■ **Required work**:
Here are the records. Write out exactly the lines between the one holding "Given: Select the Scale tool" and the one holding "Given: Select the 21 - 23 May 2015 date cell", inclusive.

■ **Records for this exercise**:
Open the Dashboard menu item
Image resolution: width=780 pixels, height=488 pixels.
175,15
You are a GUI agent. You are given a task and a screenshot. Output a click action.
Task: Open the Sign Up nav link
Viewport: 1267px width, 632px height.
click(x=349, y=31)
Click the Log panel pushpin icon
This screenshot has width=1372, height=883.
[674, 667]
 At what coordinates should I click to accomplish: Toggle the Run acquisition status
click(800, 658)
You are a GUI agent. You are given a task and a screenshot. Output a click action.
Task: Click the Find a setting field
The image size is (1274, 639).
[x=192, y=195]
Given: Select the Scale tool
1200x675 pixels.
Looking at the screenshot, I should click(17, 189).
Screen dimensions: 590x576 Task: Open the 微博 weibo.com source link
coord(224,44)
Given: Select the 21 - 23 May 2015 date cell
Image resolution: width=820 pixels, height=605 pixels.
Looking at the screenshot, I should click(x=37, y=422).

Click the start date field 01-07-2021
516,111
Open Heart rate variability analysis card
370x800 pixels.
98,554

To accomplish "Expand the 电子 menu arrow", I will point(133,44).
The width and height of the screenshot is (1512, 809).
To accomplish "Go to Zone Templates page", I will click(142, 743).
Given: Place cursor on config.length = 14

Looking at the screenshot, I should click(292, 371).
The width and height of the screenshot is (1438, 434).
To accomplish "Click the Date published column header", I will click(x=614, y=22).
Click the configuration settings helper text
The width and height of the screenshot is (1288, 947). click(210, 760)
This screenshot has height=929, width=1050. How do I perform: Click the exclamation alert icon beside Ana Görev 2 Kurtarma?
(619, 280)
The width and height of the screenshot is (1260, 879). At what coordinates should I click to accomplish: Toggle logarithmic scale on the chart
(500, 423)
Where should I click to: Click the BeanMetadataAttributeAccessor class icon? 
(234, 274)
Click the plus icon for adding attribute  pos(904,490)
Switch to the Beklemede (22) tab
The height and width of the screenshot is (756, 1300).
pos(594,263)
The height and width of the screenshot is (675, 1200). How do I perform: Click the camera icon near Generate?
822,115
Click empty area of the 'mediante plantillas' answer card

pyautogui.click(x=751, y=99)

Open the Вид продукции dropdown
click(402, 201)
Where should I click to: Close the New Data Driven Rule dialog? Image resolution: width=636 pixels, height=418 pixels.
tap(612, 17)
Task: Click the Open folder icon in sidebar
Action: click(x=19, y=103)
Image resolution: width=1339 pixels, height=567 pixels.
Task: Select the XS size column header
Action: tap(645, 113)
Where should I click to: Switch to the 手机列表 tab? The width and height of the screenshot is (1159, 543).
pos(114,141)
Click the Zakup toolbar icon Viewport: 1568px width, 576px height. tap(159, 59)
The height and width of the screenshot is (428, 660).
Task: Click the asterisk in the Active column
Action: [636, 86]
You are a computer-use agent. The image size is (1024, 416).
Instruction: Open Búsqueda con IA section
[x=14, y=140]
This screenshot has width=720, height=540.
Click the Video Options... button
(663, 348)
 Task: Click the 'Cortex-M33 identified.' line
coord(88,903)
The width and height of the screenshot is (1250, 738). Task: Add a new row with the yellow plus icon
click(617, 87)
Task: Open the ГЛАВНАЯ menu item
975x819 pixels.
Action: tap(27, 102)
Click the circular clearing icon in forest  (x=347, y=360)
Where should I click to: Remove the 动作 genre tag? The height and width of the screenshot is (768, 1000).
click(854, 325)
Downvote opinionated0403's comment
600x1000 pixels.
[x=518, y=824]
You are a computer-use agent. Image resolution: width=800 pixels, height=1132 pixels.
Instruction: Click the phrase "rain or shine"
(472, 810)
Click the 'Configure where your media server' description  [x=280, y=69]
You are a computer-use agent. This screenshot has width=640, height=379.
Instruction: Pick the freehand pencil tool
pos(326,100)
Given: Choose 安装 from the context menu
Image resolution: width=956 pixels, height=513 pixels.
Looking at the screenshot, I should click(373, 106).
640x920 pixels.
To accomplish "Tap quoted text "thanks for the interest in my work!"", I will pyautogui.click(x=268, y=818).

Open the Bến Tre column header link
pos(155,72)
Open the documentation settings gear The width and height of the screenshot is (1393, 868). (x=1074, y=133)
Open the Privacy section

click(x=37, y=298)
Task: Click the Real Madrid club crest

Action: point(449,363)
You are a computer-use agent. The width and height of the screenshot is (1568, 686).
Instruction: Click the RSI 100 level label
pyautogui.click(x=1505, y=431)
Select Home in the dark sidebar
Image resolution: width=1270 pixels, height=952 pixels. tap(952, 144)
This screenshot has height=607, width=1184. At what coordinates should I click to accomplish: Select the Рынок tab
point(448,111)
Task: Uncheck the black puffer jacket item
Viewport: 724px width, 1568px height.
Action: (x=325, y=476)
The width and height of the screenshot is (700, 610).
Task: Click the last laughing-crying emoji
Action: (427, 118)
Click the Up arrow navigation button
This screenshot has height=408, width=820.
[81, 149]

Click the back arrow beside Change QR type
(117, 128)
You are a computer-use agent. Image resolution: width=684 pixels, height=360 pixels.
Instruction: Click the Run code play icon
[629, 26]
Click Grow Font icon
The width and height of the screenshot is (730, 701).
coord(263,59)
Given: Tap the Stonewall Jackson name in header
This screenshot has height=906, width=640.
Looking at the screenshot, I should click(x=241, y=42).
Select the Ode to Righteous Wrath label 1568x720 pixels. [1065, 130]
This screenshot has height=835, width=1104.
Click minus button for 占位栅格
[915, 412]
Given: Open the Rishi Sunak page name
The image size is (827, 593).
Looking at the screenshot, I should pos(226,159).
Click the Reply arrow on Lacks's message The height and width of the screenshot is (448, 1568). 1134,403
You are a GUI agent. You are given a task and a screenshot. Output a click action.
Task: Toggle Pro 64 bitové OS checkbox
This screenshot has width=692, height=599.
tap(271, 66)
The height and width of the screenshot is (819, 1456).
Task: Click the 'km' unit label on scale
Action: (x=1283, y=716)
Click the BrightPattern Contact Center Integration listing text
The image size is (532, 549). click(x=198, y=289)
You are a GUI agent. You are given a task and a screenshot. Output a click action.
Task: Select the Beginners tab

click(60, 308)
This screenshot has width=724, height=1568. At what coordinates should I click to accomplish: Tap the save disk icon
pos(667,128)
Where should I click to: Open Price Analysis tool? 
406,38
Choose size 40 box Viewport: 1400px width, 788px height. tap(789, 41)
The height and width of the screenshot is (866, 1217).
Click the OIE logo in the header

■ **Answer space**:
Given: Select the Scale tool
1200x675 pixels.
Looking at the screenshot, I should click(17, 189).
Screen dimensions: 590x576 Task: Open the 微博 weibo.com source link
coord(224,44)
Given: Select the 21 - 23 May 2015 date cell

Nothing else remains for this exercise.